Nas últimas incursões do cinema pela viagens planetárias, o protagonista é o tormento interno, a introspecção e a angustiante solidão dos astronautas. George Clooney injetou humor e ironia em seu personagem flutuando na atmosfera no admirável Gravidade, mas tudo se transformou em medo e luta pela sobrevivência para a pobre Sandra Bullock quando ela ficou sozinha no espaço ameaçador. O irregular, mas também atraente O Primeiro Homem contou a façanha lunar de Neil Armstrong, mas também mostrou seu coração destroçado pela morte de sua filha. No entanto, o profissionalismo se impôs à sua desgraça. É emocionante o momento em que ele deposita na Lua a pulseirinha da filha.

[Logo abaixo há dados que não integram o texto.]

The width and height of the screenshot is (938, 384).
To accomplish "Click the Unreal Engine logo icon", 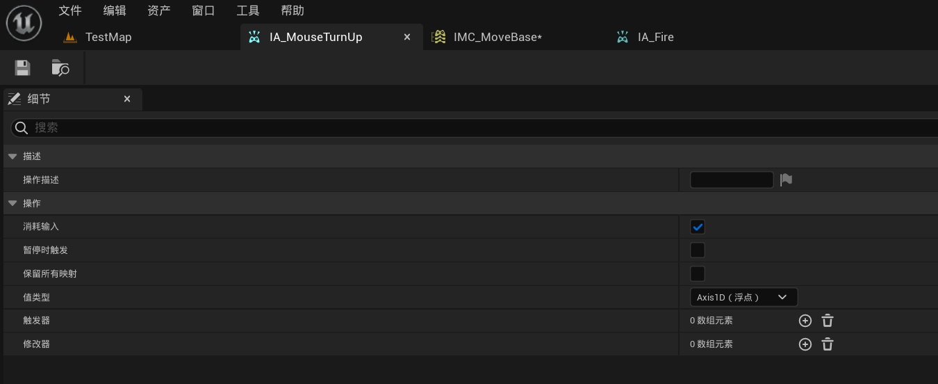I will pyautogui.click(x=24, y=23).
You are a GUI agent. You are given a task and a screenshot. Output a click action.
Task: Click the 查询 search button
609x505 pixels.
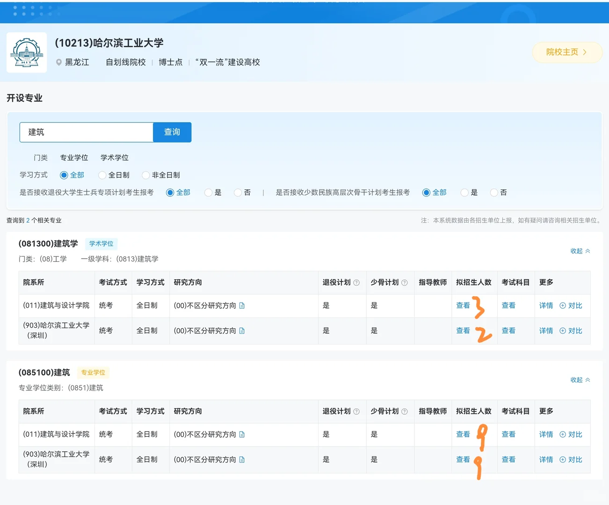point(172,132)
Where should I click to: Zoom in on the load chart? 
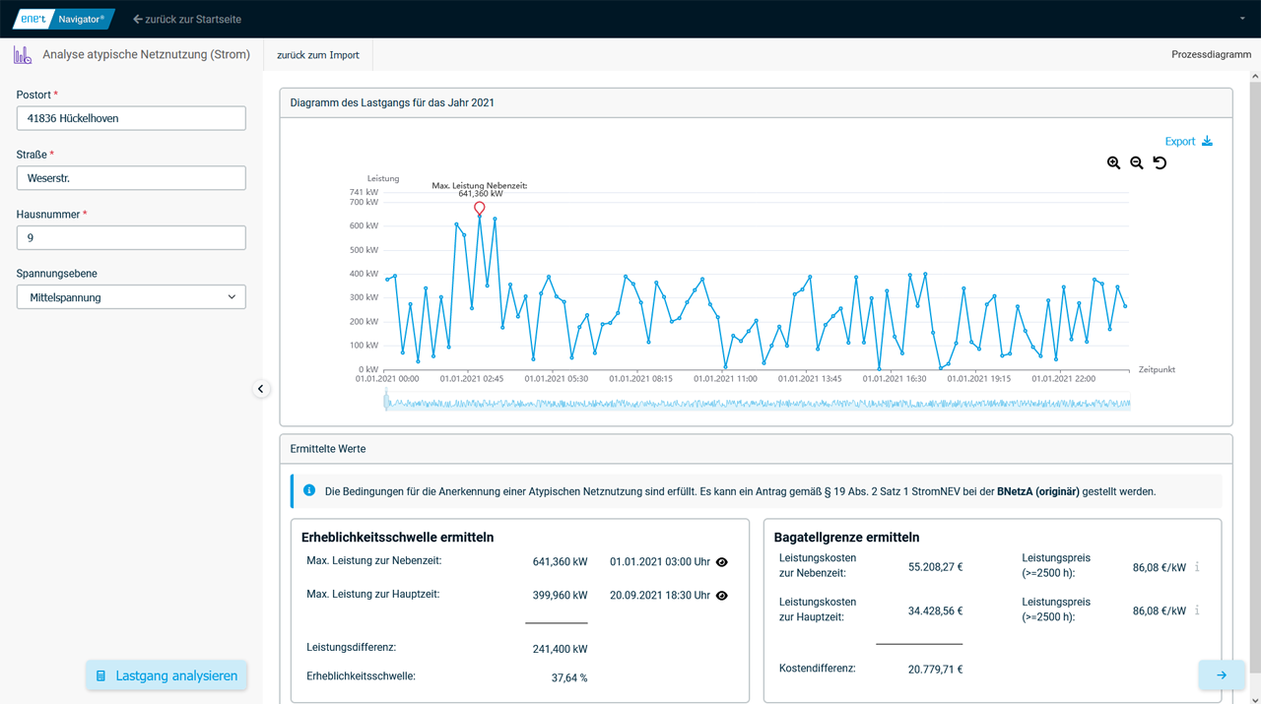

Em Ad Astra, seu diretor e roteirista James Gray não cita como fonte de inspiração o insubstituível escritor Joseph Conrad e sua justificadamente mítica obra Coração das Trevas. Acredito, não tenho certeza, que Coppola e seu roteirista John Milius também não fizeram isso em Apocalypse Now. Mas é claro que todos se encharcaram de Conrad, independentemente de que suas aventuras se desenrolem na Guerra do Vietnã ou no espaço interestelar. Em Ad Astra, um astronauta experiente, com o físico, os conhecimentos e a força mental que é preciso ter nessa profissão tão transcendente, recebe a ordem de viajar aos limites do sistema solar para averiguar o que aconteceu com seu lendário pai, do qual não se tem notícias há 15 anos, desde que embarcou com a missão de encontrar vida inteligente em outros lugares do universo. Também sabemos que seu filho é uma pessoa intimamente ferida, que sai de um naufrágio sentimental, que acumula frustrações pela ausência de seu pai, embora tenha sido aprovado, nos exames psicológicos necessários para um trabalho de tanta responsabilidade como o dele, para essa aventura de desenvolvimento e final incertos.
Há mistério, tensão, muitos perigos, tristeza e surpresas na viagem desse homem abalado em busca do pai que se perdeu no coração das trevas. James Gray descreve essa angustia com um poderoso senso visual. E Brad Pitt —que, além de ser uma verdadeira estrela e um ator muito competente, demonstra inteligência, senso artístico e capacidade de risco no cinema que produz— transmite com profundidade e sobriedade a tortura, a vulnerabilidade e a incerteza de seu personagem. Aparece menos bonito do que de costume, nada a ver com o Adônis que desperta paixões quando tira a camisa em Era Uma Vez ... em Hollywood. E é um luxo quando aparecem atores tão bons, tão verdadeiros, com tanta personalidade, como Tommy Lee Jones e Donald Sutherland. Ad Astra não é excepcional, mas é perturbador, mais que digno, e tem aroma.